On our last night, we went for pizza at a new beachfront restaurant right next door and invited an Argentinian to join us. Mario is on way north to meet his girlfriend in Mexico and was making money along the way playing his guitar and singing. We bought him pizza in exchange for him playing and singing for us and there was a local man there who played a flute and joined in as well. It was a pleasant evening.
Saturday morning we left after breakie and went further south to the vacation town of Salinas – it was about 90km/55m. We had a spot picked out before the city, but desperately need groceries (after over a week without decent shopping!) so we hit the large Supermaxi in the city and then went further west to the point called Puntilla Santa Elena where the most westerly point of the country is located. It appears to be a nature reserve/military base and although you can visit during the day, you cannot spend the night.
There were three places to visit: a hill that gave you 360°views, the actual most western point called La Chocolatera where there is a small pebble covered lighthouse (because the rocks are brown) and then the rocky outcroppings where we saw about 50 sea lions!
It was a nice surprise that the reserve was so organized and well set up and even better, free!

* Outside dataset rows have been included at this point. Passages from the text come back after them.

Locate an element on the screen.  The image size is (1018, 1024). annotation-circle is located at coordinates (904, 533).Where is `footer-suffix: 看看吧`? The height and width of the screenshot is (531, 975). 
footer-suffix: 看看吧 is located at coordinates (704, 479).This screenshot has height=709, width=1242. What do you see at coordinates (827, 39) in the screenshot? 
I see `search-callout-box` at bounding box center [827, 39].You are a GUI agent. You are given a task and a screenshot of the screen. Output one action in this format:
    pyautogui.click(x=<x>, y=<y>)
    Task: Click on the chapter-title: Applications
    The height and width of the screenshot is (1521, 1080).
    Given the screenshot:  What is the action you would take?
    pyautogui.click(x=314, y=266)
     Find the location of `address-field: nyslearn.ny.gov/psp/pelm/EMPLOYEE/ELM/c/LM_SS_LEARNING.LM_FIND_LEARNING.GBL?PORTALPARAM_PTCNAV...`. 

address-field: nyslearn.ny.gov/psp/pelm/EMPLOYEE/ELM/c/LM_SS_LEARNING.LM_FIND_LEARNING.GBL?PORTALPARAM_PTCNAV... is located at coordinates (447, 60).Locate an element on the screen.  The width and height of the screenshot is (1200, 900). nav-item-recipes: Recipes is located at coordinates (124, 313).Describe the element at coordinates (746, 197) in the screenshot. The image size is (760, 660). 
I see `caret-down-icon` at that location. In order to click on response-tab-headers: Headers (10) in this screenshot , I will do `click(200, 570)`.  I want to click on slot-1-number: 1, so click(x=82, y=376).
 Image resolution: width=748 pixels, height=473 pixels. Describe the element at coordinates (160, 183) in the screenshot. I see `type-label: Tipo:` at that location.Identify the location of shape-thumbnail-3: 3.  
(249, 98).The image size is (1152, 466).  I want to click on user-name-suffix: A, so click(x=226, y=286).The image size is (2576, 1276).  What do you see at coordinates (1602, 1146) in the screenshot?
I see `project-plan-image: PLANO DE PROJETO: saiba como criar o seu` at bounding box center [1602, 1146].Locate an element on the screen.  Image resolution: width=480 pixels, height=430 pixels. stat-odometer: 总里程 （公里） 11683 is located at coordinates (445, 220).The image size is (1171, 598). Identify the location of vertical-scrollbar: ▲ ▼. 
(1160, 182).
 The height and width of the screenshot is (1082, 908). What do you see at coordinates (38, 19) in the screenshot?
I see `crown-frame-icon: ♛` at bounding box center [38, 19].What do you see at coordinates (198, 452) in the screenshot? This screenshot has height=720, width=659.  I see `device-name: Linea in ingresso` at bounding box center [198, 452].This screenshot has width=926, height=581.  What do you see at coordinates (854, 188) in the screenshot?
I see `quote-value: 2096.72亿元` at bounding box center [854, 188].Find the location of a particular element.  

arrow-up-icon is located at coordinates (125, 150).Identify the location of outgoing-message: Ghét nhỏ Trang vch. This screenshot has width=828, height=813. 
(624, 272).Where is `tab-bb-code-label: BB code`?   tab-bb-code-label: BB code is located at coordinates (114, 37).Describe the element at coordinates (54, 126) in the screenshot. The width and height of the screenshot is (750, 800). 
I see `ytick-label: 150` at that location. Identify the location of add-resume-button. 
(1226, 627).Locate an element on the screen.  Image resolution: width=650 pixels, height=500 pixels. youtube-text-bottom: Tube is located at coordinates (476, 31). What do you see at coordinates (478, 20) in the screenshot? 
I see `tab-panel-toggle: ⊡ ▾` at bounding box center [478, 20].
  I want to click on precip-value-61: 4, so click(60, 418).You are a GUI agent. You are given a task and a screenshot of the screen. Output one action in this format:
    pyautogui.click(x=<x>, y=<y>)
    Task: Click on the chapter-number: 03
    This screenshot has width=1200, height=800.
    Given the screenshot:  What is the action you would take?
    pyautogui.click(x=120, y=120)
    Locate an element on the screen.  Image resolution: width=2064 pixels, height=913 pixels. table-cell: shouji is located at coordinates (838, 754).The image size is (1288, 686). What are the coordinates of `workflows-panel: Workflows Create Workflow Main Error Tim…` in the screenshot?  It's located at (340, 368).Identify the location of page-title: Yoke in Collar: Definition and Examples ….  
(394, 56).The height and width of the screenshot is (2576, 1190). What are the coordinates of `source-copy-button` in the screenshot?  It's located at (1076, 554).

Salinas has lots of waterfront but the beach is not as nice as Montañita. There are many, many high rises and hotels and it is described as a “Miami wanna be”. The beach sand is more granular with lots of bits of shell so not as soft to walk on – yeah we’ve been spoiled! There are very few places, like most cities, for overlanders and we didn’t want to shell out money for a hotel that was not on the beach and that probably wouldn’t have secure parking so we opted for a place outside the city on the coast.
This Hostel/hotel is right above the beach with private access and has an infinity pool! It’s owned by an ex-cargo ship captain and it’s quite a nautical (and more) museum full of pieces and furniture – a lot of junk….but very eclectic. Captain Dillon and his wife had turned their huge home into a restaurant, bar, hostel with beautiful ocean views and breezes.
Tigger was a little large to park out front of reception so that asked us to park in the “lower lot” so no view but we had power and a private bathroom complete with shower. There’s wifi at the reception and in the pool area outside the bar. We settled in and immediately went to rest by the pool.
Sunday we spent the day here; Doug went for an early morning run and Fran walked the beach after breakie. This confirmed that the beach was not Montañita but the waves here are big and there are lots of surfers to watch. There are also a lot of freighters out there and the water is a lovely aqua green. The weather here has been a bit warmer then Montañita and Saturday was actually humid but Sunday was not so bad. Internet was not great when it worked and it wasn’t till Sunday afternoon we figured out password for the internet down in the parking area by fluke so we’ll probably leave tomorrow.
Monday morning we packed up after breakfast and chores and headed into Guayaquil to see about getting the gennie problems fixed. Mark had recommended the mechanic he used there and Doug has been in touch with him on Whatsapp. Fingers crossed we can get this sorted.